* [Text for analysis]:

========

Measurements in tumours using tissue oxygen electrodes show oxygen tensions 10 times lower than in normal tissues7 and hypoxia is one of the major drives for tumour progression. A transcriptional response to hypoxia mediated by the inducible transcription complex hypoxia inducible factor-1 (HIF-1) has been identified.8 HIF-1 binds to DNA motifs known as hypoxia response elements (HREs) which have been found in the isoforms of a variety of genes that are overexpressed in cancer. These include VEGF, glucose transporters, enzymes of the glycolytic pathway and the VEGF receptor 1 (flt-1). HIF-1 can be activated by local hypoxia in the tumour microenvironment.910 Furthermore, in some types of tumour HIF-1 is constitutively active.11 The murine phosphoglycerate kinase-1 (PGK-1) HRE has been shown to transfer hypoxia inducibility to other promoters in vitro12 and in vivo.9 Recently, similar HREs have been incorporated into the SV40 minimal promoter in an adenoviral vector which worked well in vitro.13 We therefore used this enhancer in our studies.

========

Write a continuation of the passage on tumour hypoxia and HIF-1, picking up right after its final sentence. The records have no connection to the text about tumour hypoxia.

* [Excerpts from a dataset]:
========

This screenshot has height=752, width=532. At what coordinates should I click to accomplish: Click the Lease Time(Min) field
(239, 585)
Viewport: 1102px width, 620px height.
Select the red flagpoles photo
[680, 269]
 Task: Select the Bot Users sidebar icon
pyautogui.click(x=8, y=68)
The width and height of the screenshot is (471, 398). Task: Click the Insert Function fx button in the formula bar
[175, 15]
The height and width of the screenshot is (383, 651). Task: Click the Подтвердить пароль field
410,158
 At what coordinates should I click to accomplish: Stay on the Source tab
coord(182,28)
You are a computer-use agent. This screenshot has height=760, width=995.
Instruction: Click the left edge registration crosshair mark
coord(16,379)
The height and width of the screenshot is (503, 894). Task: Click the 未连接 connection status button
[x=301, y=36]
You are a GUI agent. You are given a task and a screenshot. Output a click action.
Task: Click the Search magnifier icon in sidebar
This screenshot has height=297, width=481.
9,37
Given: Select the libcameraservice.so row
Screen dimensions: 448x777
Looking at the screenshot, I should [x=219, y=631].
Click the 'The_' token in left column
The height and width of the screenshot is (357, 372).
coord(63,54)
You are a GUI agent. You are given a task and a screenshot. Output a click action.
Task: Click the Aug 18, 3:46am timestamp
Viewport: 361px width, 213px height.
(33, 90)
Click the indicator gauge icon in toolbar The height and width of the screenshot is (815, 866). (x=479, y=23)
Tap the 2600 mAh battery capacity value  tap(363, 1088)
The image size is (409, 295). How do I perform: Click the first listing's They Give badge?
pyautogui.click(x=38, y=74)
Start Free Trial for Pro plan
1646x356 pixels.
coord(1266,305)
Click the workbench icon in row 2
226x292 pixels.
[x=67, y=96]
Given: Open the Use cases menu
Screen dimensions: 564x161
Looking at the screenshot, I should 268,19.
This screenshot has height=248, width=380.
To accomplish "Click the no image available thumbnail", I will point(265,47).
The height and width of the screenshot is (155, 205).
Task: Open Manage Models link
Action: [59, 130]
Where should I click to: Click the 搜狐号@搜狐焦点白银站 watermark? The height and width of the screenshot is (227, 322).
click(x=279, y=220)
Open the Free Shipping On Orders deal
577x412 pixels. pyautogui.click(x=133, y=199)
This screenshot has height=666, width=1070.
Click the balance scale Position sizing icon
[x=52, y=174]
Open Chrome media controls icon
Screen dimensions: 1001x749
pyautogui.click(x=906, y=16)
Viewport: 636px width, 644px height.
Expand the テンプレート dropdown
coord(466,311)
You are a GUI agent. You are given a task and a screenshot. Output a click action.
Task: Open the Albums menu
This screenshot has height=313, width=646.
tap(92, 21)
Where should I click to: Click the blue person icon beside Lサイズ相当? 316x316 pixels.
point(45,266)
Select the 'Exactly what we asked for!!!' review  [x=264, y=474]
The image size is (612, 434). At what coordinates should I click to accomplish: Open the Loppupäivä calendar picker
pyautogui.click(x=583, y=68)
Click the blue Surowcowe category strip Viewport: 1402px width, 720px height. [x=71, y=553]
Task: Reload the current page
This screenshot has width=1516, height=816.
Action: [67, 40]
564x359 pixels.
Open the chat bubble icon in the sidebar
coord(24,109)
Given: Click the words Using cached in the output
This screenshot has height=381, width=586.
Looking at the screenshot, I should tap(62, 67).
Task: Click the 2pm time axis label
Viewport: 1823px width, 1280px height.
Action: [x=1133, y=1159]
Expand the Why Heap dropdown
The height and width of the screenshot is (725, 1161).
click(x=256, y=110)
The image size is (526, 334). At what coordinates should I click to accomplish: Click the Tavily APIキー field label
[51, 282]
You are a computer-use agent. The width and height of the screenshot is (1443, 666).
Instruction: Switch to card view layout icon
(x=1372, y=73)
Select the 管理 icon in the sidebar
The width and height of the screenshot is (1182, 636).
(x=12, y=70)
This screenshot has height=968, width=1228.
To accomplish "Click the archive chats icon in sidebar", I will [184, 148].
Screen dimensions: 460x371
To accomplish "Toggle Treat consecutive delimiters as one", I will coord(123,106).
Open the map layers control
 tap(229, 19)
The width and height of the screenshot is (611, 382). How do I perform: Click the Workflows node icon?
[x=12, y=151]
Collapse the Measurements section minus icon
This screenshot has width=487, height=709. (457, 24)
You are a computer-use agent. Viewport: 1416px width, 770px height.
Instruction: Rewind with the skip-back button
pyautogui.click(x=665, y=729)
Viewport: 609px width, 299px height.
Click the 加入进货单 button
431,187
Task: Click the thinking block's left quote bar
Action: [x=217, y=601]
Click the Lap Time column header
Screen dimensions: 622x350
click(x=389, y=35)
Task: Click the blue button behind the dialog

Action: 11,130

========

* [Response to this exercise]:
Cytokines mediate the inflammatory response and are important modulators in vascular pathophysiology and during angiogenesis. In endothelial cells, expression of a variety of adhesion molecules which function in the rolling of leukocytes on the vessel wall is regulated by cytokines, such as E-selectin, ICAM-1 and VCAM-1.14 The downstream signal after cytokine activation leads to the release of the transcription factor NF-κB from IκB which then binds to a DNA motif within promoters of cytokine-inducible genes. We chose to use the tandem binding site for NF-κB from the murine vascular cell adhesion molecule-1 (VCAM-1) promoter.

In this study we have examined the ability of hypoxic and cytokine-inducible enhancers to increase expression from endothelial cell specific promoters while retaining specificity. Both enhancer elements functioned in combination with the endothelial cell specific promoters. Additionally, constructs containing both enhancer elements showed an additive response. These inducible enhancers could be a useful tool for vascular targeting of gene therapy.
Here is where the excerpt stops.